フランスのロココ美術後期の画家ジャン・オノレ・フラゴナールの作品「閂(かんぬき)」です。
本作品の閂(かんぬき)は、当時ドアの鍵の役割をさせていた物を指しています。
フラゴナールは、ロココ美術の流行から古典主義へと美術の流行が移り始めていた時期の画家で、本作品では、ロココ調ながら新古典主義の要素も取り入れられている言われています。
本作品で描かれている若い男女が恋人の関係なのか、一方的な求愛なのかは鑑賞者の解釈に委ねられているようです。
作品 閂(かんぬき)
本作品は、ある男爵から依頼を受けて制作した作品とされています。
若い女性を抱えた男性がドアの閂(かんぬき)を閉め、外から人が入ってくるのを防ぐとともに女性が外に出ないようしている様子が描かれています。
「閂(かんぬき)」
(1774‐1778年)
ベットは乱れ、部屋も散らかった状況が描かれています。
ベットの隣のテーブルにはリンゴが描かれています。このリンゴは人間の罪を象徴する物として描かれています。
乱れたベットと天蓋、若い男女の様子は、その場の騒がしい様子や人から隠れて行おうとしている事への鑑賞者のドキドキとした感情をより促す効果を与えています。

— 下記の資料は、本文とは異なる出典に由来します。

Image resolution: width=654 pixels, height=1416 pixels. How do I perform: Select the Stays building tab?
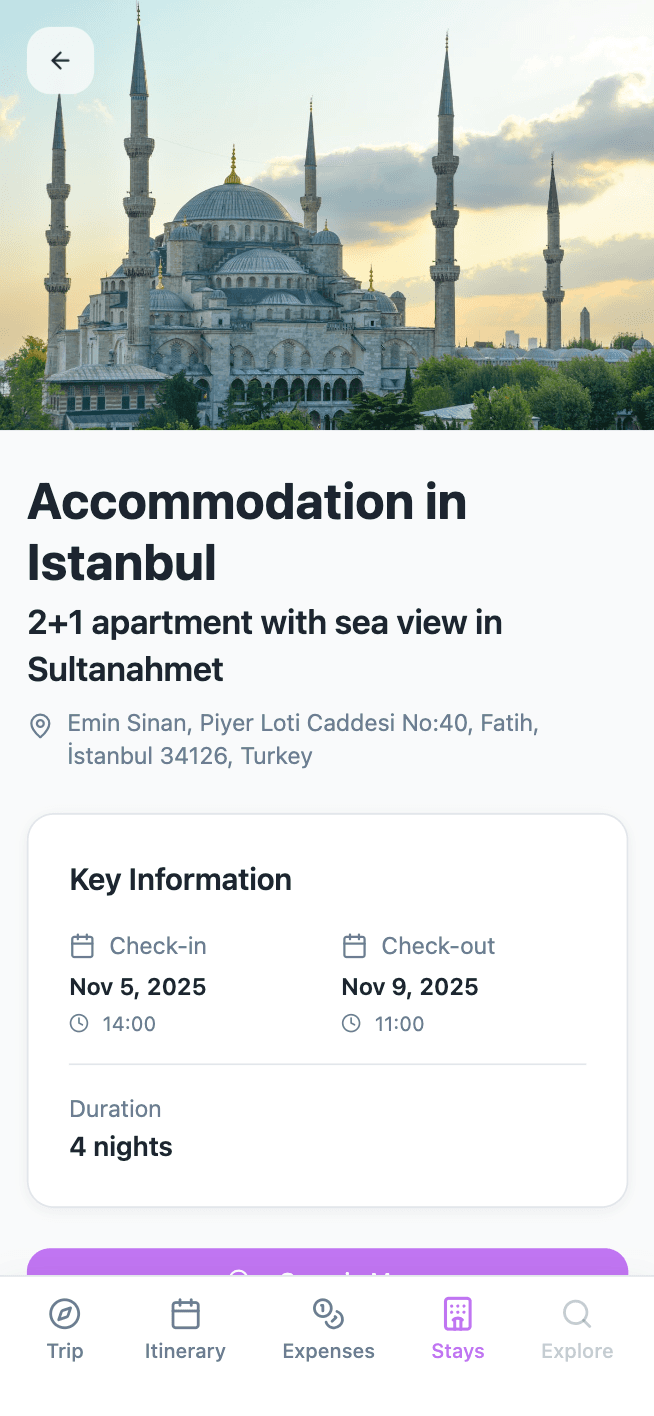[457, 1329]
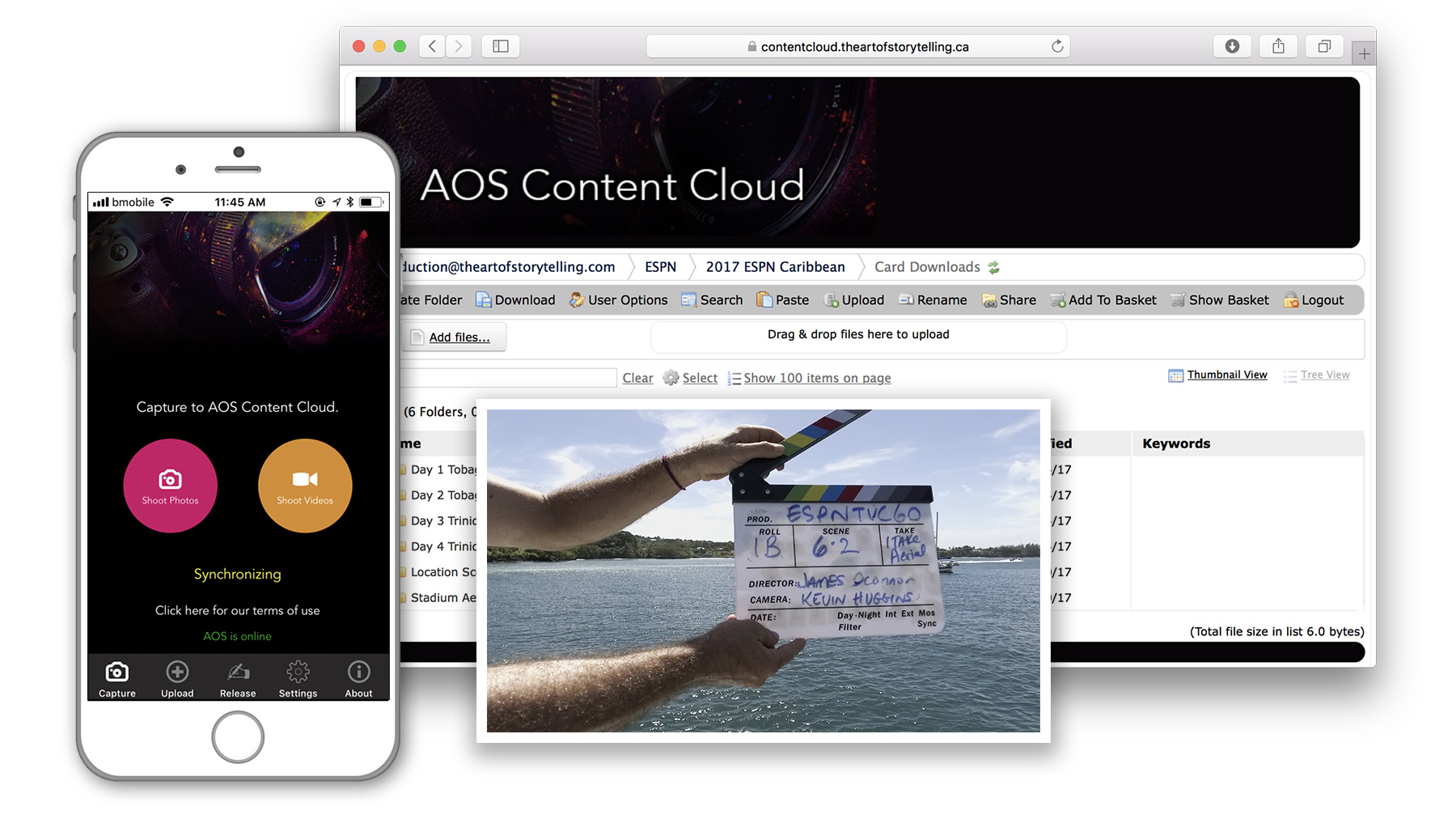Open the Upload tab on phone

[177, 679]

フナゴナールはロココ後期の画家で、当時はフランス革命の気運が芽生え始めており絵画の様式も新古典主義へと移ろうとしていた時期でした。
フナゴナールは、本作品でロココ調を残しながらも、ベットや天蓋の描写を新古典主義の重厚な筆さばきで描いています。
フナゴナールは、1800年までルーヴル美術館の収蔵品管理を担当するなど王室の下で活躍していましたが、フランス革命による社会変革とともに画家としての評価を失い失意のうち晩年を過ごしたと言われています。